Merge lp:~gary/launchpad/bug-687951 into lp:launchpad

Proposed by Gary Poster
Status: Rejected
Rejected by: Robert Collins
Proposed branch: lp:~gary/launchpad/bug-687951
Merge into: lp:launchpad
Diff against target: 52 lines (+28/-0)
1 file modified
test_on_merge.py (+28/-0)
To merge this branch: bzr merge lp:~gary/launchpad/bug-687951
Reviewer Review Type Date Requested Status
Robert Collins (community) Disapprove
Review via email: mp+44300@code.launchpad.net

Description of the change

This is an expedient solution to the problem described in bug 687951--or put another way, it is a good solution to the buildbot and operational problem, while not addressing the underlying Launchpad problem. I will create another bug for the Launchpad problem, which Robert addressed in the IRC conversation I quoted in that bug's comments.
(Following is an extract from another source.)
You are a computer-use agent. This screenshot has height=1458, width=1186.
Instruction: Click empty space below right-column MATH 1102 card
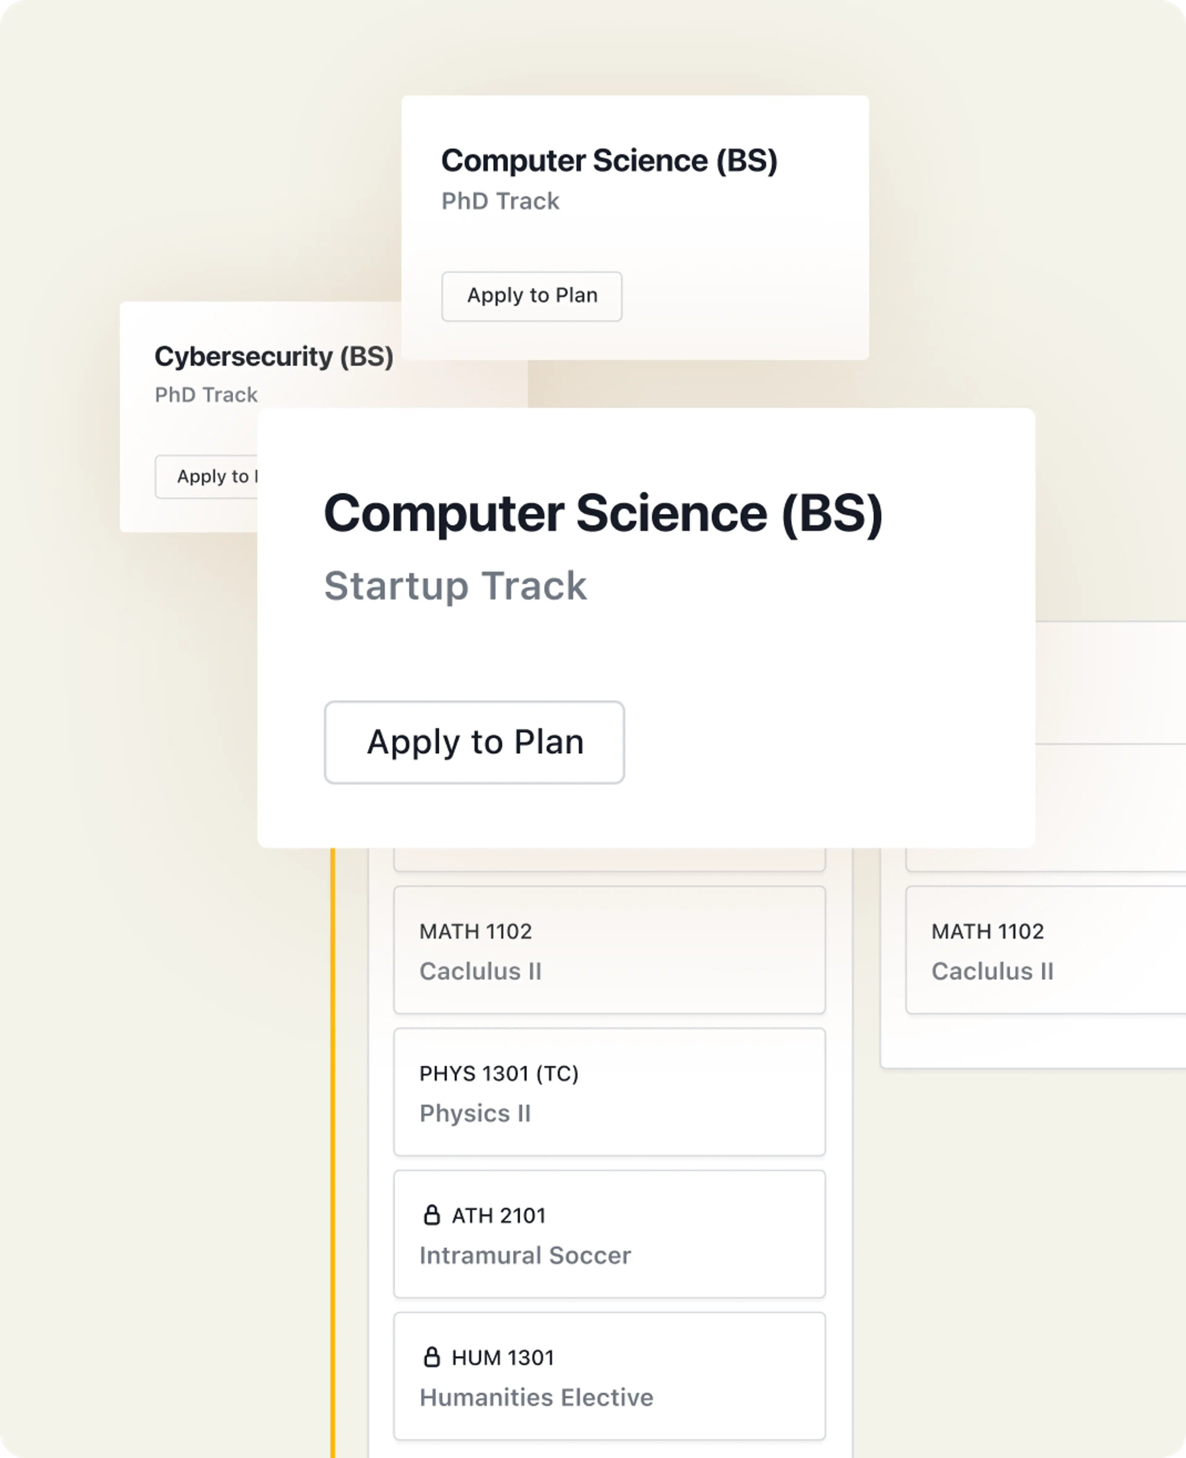(1034, 1040)
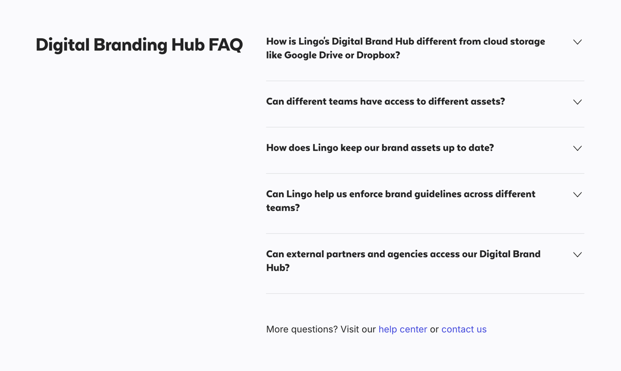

The test_on_merge.py is operational code for which we do not have tests. To demonstrate the way this patch works, do the following.

1) See if your machine already has some of the problematic old databases. Run psql -l and you may see database names of the form launchpad_ftest_NUMBER, like lines 10 through 43 of https://pastebin.canonical.com/40714/ . If you don't have any, you can create some for the test using psql. "create database launchpad_ftest_30322;" will give you one to work with.

2) run test_on_merge.py, with some argument to limit the tests run. For instance, "./test_on_merge.py -t foobar" will not run any tests. There's probably a nicer way to do this, but I'm not worrying about it right now. When you do this, the first one or more lines will look like this: "Dropped old ftest database launchpad_ftest_30322. This should not happen. See bug 687951." After test_on_merge.py runs, psql -l will show you that the databases have been dropped.

To post a comment you must log in.
Revision history for this message
Robert Collins (lifeless) wrote :
Download full text (3.6 KiB)

As this stands it will break parallel testing via testr :(

On 21/12/2010 12:18 PM, "Gary Poster" <email address hidden> wrote:

Gary Poster has proposed merging lp:~gary/launchpad/bug-687951 into
lp:launchpad.

Requested reviews:
 Launchpad code reviewers (launchpad-reviewers)
Related bugs:
 #687951 Large number of DBs left around after test suite runs in buildbot
 https://bugs.launchpad.net/bugs/687951

This is an expedient solution to the problem described in bug 687951--or put
another way, it is a good solution to the buildbot and operational problem,
while not addressing the underlying Launchpad problem. I will create
another bug for the Launchpad problem, which Robert addressed in the IRC
conversation I quoted in that bug's comments.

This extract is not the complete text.